◆ **Source document**
========================================
Hypocrisy in human rights

I almost passed over this story from the BBC about China’s government complaining about a United States State Department human rights report.[1] I don’t mean to sound old, but I’ve only seen something like this story several dozen times over a few dozen years, in which the U.S. criticizes the human rights record of other countries and other countries tell the U.S. to mind its own business.

It is worth noting that China has half a point. On behalf of his government, Foreign Ministry spokesman Hong Lei “advise[d] the US side to reflect on its own human rights issues and not to position itself as a preacher of human rights.”[2]

Such a reflection is long overdue. For starters, we should recognize the full complement of rights offered in the United Nations Universal Declaration of Human Rights, which by virtue of the supremacy of treaties in Article VI of the U.S. Constitution and the recognition of unenumerated rights in the Ninth Amendment should have full legal force in the United States but which are largely ignored or suppressed. Having been unemployed for nearly two years, with no unemployment insurance, I’m particularly fond of Article 23[3]:

  • (1) Everyone has the right to work, to free choice of employment, to just and favourable conditions of work and to protection against unemployment.
  • (2) Everyone, without any discrimination, has the right to equal pay for equal work.
  • (3) Everyone who works has the right to just and favourable remuneration ensuring for himself and his family an existence worthy of human dignity, and supplemented, if necessary, by other means of social protection.
  • (4) Everyone has the right to form and to join trade unions for the protection of his interests.

And as poverty increases[4] and the U.S. social safety net is further eroded,[5] Article 25 is also worth pointing out[6]:

  • (1) Everyone has the right to a standard of living adequate for the health and well-being of himself and of his family, including food, clothing, housing and medical care and necessary social services, and the right to security in the event of unemployment, sickness, disability, widowhood, old age or other lack of livelihood in circumstances beyond his control.
========================================
◆ **Given data**

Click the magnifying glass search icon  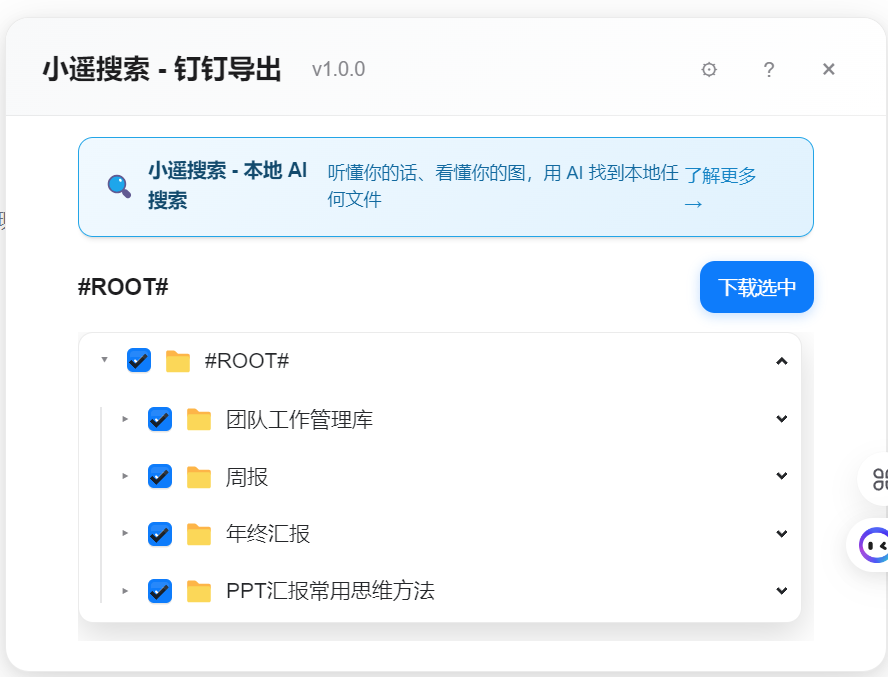tap(119, 186)

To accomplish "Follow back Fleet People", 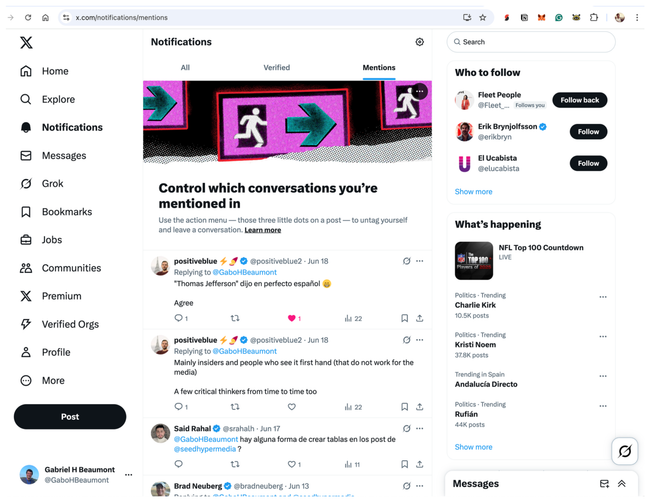I will [x=580, y=100].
========================================
◆ **Task goal**
Reproduce the passage of the human rights piece that opens with the words "And as poverty" and closes with "beyond his control.", substituting "homelessness" for "poverty".

◆ **Answer space**
And as homelessness increases[4] and the U.S. social safety net is further eroded,[5] Article 25 is also worth pointing out[6]:

  • (1) Everyone has the right to a standard of living adequate for the health and well-being of himself and of his family, including food, clothing, housing and medical care and necessary social services, and the right to security in the event of unemployment, sickness, disability, widowhood, old age or other lack of livelihood in circumstances beyond his control.